Bug Reporting & Transparency
New Features
In-app bug reporting: Users can now report bugs directly from the sidebar via a modal dialog. Captures title, description, severity (critical/high/medium/low), current page URL, browser metadata (viewport, platform, language, theme), and a snapshot of recent API calls for debugging context. Success toast confirms submission. Available from any page via the bug icon in the sidebar footer.
Admin bug reports page: Platform-wide bug triage at
/admin/bug-reports. Filterable by status (open, acknowledged, investigating, resolved, won’t fix, duplicate) and severity. Master-detail layout with inline status updates and admin notes. Includes resolution time tracking for resolved bugs.Public transparency page: Marketing site now includes
/transparencyshowing live bug tracking metrics. Displays total bugs reported, resolved count, resolution rate, and average resolution time. Recent reports listed with severity/status badges (titles only, anonymised). Severity breakdown with progress bars. All data fetched client-side from public API endpoints — no authentication required.Report Bug sidebar item: New bug icon between Logs and Settings in the app sidebar. Opens the bug report modal.
Bug age indicators: Transparency page now shows relative age for each report (“6h ago”, “1d 6h ago”) with visual urgency indicators. Open bugs older than 24 hours show amber highlighting; bugs older than 3 days show red. Progress bars indicate age at a glance.
Resolution time display: Resolved bugs show time-to-resolution with a ↻ prefix (e.g. ”↻ 2h”). Helps demonstrate response times publicly.
Email notifications on resolution: When an admin marks a bug as resolved, won’t fix, or duplicate, the reporter receives an email notification with the bug title and status. Sent via AWS SES.
Random bug IDs: Bug reports now use random 4-character suffixes (e.g.

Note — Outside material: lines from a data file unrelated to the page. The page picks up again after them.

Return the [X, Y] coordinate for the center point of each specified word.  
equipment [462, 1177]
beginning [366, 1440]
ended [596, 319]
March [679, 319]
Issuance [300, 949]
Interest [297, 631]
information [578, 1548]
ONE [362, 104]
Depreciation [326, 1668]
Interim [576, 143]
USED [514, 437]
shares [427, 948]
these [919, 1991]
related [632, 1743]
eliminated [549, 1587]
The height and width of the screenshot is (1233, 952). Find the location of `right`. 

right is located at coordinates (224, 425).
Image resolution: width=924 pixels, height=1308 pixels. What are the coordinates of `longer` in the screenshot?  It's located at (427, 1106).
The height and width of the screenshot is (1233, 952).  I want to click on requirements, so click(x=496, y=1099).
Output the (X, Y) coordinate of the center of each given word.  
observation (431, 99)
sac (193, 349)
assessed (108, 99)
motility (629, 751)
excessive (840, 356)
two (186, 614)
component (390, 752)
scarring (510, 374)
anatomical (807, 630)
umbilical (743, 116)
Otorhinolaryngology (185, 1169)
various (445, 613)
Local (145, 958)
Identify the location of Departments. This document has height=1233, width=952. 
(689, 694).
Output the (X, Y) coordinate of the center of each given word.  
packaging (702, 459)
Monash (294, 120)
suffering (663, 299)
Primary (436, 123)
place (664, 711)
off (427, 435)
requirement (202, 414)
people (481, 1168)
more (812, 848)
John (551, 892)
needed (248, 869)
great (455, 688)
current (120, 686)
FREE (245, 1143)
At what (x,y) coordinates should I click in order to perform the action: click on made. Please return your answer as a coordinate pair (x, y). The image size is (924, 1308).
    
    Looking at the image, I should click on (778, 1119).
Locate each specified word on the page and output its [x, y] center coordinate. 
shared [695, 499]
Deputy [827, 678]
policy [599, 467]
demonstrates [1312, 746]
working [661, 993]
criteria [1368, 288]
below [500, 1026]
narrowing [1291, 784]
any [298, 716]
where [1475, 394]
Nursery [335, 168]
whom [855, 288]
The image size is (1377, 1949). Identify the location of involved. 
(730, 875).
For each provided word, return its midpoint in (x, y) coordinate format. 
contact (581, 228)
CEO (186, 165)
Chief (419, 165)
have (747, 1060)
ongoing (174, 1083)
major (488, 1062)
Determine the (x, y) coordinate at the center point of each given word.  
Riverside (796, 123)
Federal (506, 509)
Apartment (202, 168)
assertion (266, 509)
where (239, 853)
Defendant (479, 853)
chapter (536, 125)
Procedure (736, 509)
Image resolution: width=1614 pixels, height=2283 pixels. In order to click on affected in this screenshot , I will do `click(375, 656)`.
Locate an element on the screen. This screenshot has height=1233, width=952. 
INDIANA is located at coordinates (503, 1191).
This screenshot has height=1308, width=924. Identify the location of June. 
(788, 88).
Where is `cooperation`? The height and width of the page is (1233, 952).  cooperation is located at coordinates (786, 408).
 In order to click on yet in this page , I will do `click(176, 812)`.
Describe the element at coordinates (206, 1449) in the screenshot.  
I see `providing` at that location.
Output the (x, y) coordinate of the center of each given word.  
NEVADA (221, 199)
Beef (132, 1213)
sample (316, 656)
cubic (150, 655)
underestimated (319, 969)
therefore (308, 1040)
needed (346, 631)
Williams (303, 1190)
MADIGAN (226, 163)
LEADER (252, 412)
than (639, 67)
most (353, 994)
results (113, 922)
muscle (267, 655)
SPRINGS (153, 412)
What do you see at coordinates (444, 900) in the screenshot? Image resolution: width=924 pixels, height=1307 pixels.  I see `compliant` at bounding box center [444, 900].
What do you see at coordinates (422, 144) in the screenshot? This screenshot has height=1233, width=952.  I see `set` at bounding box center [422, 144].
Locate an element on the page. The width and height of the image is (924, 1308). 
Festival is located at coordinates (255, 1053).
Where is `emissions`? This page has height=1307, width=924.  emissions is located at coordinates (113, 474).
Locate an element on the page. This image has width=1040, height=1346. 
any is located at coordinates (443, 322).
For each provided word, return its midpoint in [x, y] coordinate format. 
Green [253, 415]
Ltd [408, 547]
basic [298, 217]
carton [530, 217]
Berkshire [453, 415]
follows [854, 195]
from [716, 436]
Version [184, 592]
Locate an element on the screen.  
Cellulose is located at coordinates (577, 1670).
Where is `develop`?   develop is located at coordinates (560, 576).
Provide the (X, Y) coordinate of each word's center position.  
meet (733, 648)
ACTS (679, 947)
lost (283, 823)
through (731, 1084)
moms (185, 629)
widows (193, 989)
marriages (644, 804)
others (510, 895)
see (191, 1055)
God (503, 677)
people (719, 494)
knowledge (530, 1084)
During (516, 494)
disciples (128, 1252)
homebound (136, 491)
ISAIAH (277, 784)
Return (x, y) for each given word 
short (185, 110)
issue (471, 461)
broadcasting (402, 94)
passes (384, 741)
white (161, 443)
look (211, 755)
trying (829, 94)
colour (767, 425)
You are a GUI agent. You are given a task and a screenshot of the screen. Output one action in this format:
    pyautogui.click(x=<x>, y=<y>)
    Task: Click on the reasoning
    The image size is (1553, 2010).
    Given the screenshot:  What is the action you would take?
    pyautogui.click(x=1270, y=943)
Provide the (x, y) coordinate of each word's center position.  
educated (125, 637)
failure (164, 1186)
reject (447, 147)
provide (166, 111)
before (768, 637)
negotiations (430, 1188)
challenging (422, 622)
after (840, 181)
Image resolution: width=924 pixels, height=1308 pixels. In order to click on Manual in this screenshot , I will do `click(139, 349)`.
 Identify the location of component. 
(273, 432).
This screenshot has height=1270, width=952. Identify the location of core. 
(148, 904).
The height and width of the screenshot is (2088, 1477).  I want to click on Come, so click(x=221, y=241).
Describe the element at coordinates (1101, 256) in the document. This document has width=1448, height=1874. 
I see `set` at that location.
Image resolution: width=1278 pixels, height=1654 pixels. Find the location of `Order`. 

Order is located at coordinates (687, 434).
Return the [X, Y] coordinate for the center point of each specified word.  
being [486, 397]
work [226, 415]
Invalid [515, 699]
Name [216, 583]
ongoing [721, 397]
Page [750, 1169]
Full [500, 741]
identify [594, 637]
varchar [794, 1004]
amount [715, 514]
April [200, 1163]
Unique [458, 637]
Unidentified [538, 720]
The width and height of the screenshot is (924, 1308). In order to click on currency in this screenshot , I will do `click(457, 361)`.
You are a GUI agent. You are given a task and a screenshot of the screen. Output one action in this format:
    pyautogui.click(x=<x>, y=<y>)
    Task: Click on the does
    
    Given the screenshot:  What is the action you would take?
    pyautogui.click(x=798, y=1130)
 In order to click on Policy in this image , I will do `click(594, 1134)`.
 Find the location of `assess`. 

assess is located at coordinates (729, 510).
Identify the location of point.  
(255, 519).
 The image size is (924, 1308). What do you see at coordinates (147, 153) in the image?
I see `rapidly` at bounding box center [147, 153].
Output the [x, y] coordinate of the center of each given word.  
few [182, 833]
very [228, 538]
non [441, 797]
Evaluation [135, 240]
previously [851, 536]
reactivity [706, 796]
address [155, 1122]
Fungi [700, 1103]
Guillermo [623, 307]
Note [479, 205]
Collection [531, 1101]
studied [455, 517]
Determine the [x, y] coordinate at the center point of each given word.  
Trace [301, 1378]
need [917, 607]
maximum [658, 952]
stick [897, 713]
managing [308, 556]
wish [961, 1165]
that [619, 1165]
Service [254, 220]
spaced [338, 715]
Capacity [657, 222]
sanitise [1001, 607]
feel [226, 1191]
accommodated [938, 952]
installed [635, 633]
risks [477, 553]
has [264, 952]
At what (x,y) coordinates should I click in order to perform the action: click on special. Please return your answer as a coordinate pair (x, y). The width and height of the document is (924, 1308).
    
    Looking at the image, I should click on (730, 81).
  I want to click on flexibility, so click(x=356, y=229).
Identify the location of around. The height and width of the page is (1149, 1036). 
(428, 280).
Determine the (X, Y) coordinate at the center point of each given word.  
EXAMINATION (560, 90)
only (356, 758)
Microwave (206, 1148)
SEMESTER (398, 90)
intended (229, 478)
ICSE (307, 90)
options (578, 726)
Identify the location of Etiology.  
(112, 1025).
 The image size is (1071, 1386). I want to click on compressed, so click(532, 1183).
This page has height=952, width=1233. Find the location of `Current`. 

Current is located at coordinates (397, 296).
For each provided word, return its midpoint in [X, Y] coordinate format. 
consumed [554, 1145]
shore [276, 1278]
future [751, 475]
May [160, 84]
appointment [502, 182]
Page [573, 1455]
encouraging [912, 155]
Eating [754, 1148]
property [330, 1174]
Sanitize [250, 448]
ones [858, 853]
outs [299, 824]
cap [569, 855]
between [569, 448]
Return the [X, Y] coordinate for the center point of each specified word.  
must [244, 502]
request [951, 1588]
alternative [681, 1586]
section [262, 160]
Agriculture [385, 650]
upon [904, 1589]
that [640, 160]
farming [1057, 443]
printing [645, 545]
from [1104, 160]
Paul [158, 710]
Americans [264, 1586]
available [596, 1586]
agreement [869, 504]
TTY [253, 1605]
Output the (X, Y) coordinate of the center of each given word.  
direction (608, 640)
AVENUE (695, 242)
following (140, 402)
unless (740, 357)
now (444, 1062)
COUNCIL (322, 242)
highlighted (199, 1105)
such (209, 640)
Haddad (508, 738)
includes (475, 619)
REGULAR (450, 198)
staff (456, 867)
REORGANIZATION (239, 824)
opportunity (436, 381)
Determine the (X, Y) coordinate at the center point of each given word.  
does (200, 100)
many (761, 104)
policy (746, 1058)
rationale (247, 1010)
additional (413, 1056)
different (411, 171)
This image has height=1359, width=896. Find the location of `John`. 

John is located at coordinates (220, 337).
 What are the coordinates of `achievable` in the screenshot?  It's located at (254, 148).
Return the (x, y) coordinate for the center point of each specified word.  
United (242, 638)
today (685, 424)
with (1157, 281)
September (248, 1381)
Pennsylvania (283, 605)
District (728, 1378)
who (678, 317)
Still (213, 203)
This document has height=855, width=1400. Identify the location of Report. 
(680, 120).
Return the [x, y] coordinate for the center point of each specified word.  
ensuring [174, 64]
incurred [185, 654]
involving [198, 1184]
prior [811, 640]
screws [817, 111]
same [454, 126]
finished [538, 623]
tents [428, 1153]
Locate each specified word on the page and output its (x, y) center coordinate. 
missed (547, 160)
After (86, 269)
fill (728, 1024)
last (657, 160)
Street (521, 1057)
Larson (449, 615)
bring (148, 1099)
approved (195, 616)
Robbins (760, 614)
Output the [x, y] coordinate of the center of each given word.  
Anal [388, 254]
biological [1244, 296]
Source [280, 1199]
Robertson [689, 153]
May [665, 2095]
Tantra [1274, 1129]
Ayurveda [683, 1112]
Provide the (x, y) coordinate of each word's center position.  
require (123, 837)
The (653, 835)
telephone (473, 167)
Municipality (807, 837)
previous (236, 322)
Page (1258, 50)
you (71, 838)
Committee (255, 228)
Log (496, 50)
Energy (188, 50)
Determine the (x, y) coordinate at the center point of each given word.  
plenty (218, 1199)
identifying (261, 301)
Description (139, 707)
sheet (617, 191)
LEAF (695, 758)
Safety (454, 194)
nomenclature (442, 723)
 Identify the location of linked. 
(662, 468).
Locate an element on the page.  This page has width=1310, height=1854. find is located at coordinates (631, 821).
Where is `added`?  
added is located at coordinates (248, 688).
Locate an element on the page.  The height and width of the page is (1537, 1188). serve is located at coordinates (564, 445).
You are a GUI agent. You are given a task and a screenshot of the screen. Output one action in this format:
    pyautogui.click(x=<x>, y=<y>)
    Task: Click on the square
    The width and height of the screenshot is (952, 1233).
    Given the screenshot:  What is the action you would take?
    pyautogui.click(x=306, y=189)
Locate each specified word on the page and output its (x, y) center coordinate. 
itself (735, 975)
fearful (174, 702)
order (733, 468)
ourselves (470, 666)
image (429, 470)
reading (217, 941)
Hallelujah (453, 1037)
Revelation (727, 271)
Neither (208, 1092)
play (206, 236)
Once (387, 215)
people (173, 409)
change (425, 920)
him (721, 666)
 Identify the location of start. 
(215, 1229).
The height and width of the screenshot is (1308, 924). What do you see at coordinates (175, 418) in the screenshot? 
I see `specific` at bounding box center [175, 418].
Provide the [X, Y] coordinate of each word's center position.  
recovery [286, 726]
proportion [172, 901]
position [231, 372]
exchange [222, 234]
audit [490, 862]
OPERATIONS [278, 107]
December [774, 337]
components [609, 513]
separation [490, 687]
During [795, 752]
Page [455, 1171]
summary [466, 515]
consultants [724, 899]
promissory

bug_vtp0,bug_6ec0) instead of sequential numbers. Prevents information leakage about bug volume. Uses a 32-character alphabet excluding ambiguous characters (i, l, o, u).
API
POST /api/v1/bug-reports— Submit a bug report (authenticated users or API keys)GET /api/v1/bug-reports— List own bug reports with paginationGET /api/v1/bug-reports/:id— Get single report detailGET /admin/bug-reports— Admin: list all reports, filterable by status and severityGET /admin/bug-reports/:id— Admin: full report with browser/API contextPATCH /admin/bug-reports/:id— Admin: update status/notes, triggers email on terminal statusGET /v1/transparency/stats— Public: aggregate metrics (totals, resolution rate, averages)GET /v1/transparency/recent— Public: recent reports with timestamps for age calculation
Database
- New bug reports table storing organisation reference, optional user reference (nullable for API key submissions), random public ID for external reference, title, description, severity, page URL, browser metadata, API call context, status workflow, admin notes, resolution timestamp, and audit timestamps.
- Indexed for efficient filtering by status, severity, date, and public ID lookup.
Marketing Site
- New Transparency link in header navigation and footer (Developers column).
- Transparency page styled with animated counters, severity progress bars, status badges, and age urgency indicators.
- “Open bug age” legend explaining colour coding (<24h, 1-3d, >3d).
- “Our commitment” section with transparency pledges.
- Client-side fetch from public API endpoints.
- CORS configuration updated to allow marketing site origin.
Architecture
- Bug report routes split across three contexts: public transparency (no auth), admin (platform admin only), and user (tenant-scoped).
- Transparency endpoints bypass authentication via public paths configuration.
- Bug report modal component with validation and automatic API call capture.
- Admin page with master-detail layout, filter dropdowns, and inline editing.
- Email service integration for resolution notifications.
- Random public ID generation with collision retry for external-facing bug references.